Michael, who was a teenager in 1975, told DW that Biden as a senator was critical of Vietnamese refugees — a misconception shared by many Vietnamese Americans. Joe Biden did not succeed to sort it out by addressing it in an op-ed in a popular Vietnamese-language newspaper.
In the Eden Center, many Vietnamese Americans are convinced that Trump did not get enough time in the Oval Office to accomplish more. This is why they voted for him, again.
Fear of socialism
Matt Truong helped organize Trump rallies in Virginia and registered new voters at the Eden Center. He was 12 years old when he fled Vietnam alone, with only two pairs of clothes. After coming to the US, he finished his master's degree in electrical engineering and became an IT director. "How many countries do you know, who would allow a boy like me to do this?" he asks.

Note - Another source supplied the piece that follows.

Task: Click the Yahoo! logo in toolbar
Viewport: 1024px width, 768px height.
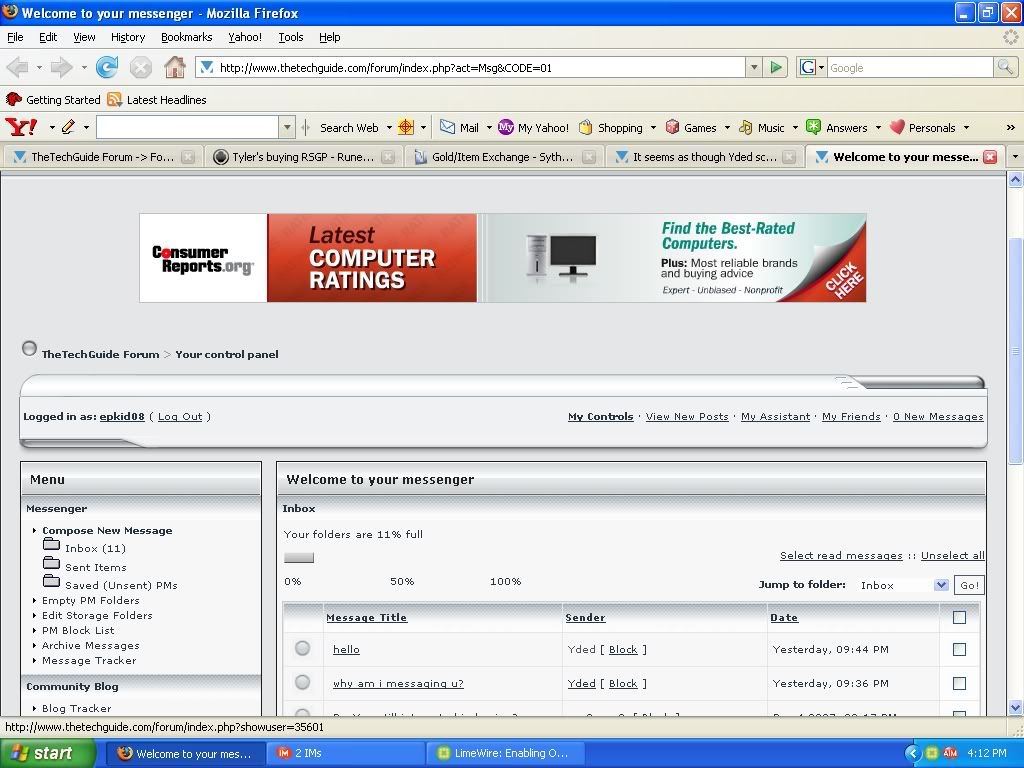Action: [x=21, y=127]
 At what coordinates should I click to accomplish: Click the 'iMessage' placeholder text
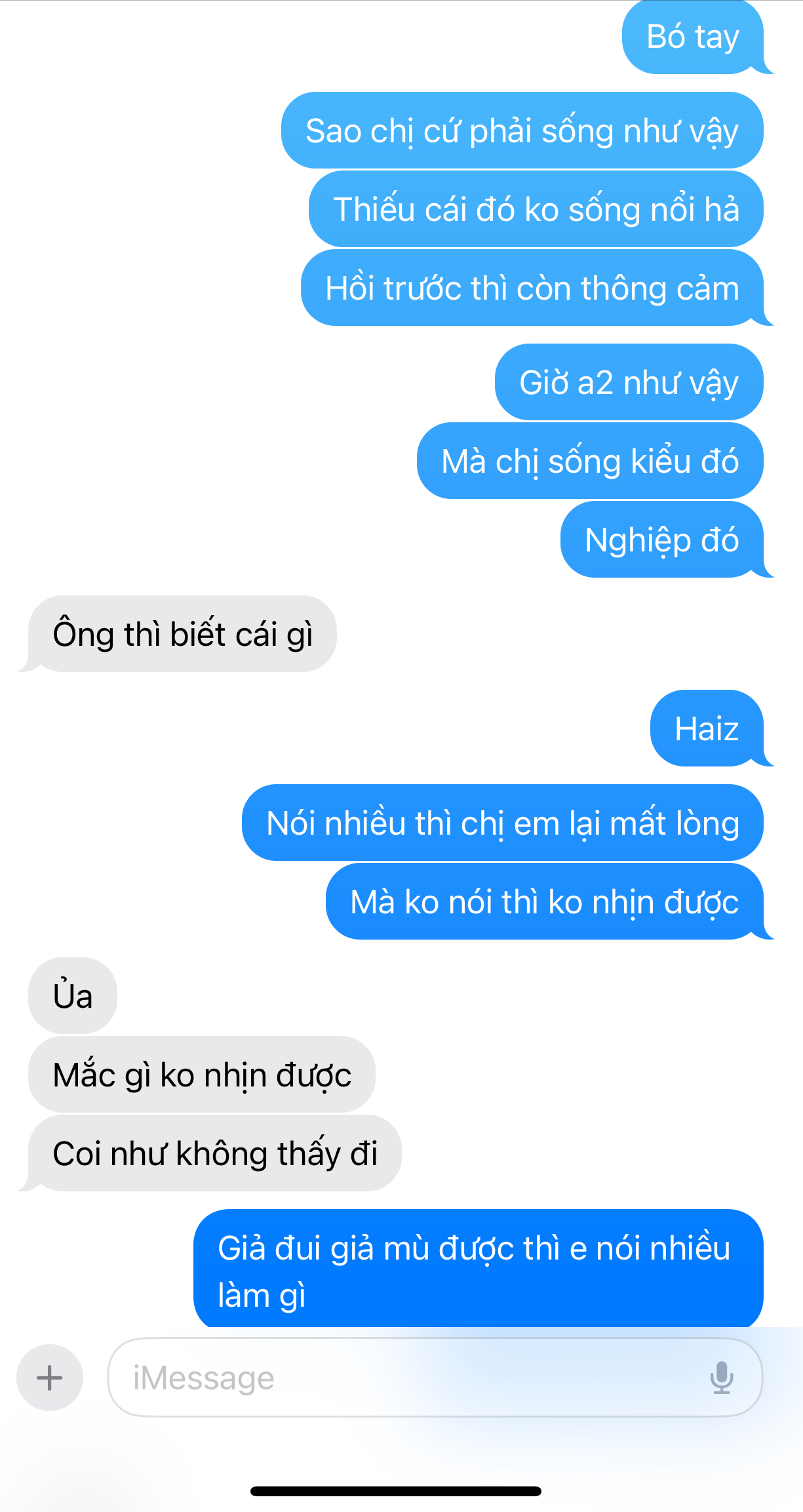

Read more: Joe Biden is hardly the free trader Asia is hoping for
His decisive moment to become a political activist came when Barack Obama addressed the nation in his 2012 election campaign. He said: "If you were successful, somebody along the line gave you some help. There was a great teacher somewhere in your life... If you've got a business -- you didn't build that. Somebody else made that happen." Truong felt reminded of the government's overarching role in Vietnam after 1975. For him, Obama's words were scary.
Truong is convinced that everyone should have equal opportunities but that equal outcome should not be guaranteed. "This is freedom," he told DW. He is convinced, that Democratic policies on healthcare, welfare and taxes endanger the individual's freedom. Donald Trump, who lowers taxes and regulations, represents for him a successful businessman, someone who shows power and protects the right to keep and bear arms – a warrior of freedom.
Growing intergenerational divide
But younger Vietnamese Americans are gradually moving away from their parents' political views.
"It saddens me deeply that many Vietnamese Americans support Donald Trump to such a degree," Viet Thanh Nguyen, a novelist and professor of English and American Studies at the University of Southern California, told DW. His feelings about Donald Trump are clear: "I think he is incompetent and dangerous both to himself and to the rest of the country and by extension, to the rest of the world as well."
Nguyen fled Vietnam with his parents in 1975. He is convinced that many Vietnamese support Trump because of a culturally inherited authoritarian system. "The Vietnamese American culture is traditional. It is hierarchical. We are supposed to listen to an older generation and to our elders. We are supposed to obey. I think that Vietnamese Americans are already sort of culturally tending towards this kind of top down personality and political structure and set of feelings. And Donald Trump just exacerbates all of that."
Read more: Is Vietnam sliding deeper into authoritarianism?
Nguyen says younger Vietnamese Americans experience racism in the US. "They are much more likely to be exposed to people who are not Vietnamese, Asian or white. They have friends across the spectrum. And they are much more sensitive to the issues of racism than a first generation Vietnamese immigrant or refugee. So when Donald Trump says certain kinds of things about crime, black people, immigration or Mexicans, the younger Vietnamese American generation will hear these things and say: That's racist!"
Nguyen says the older generation drew much of the information from Vietnamese language sources. For the November 3 election, young Vietnamese started a bilingual website with source-verified articles.
Nguyen's novel The Sympathizer, which won the Pulitzer Prize for Fiction in 2016, shows a communist spy as protagonist. He said that many Vietnamese Americans refused to read his book.
"They wanted nothing to do with communism, even though the point of the novel was not to endorse communism, but to talk about the necessity to sympathize, to be empathetic and try to reconcile." Things changed, when he won the Pulitzer Prize for Fiction for his novel in 2016. The symbolic power of the prize meant a lot: People were proud of him, even though they did not read the book. "Everything was OK," he says. His recent political bluntness though reversed the approval: "And we're back to where we began."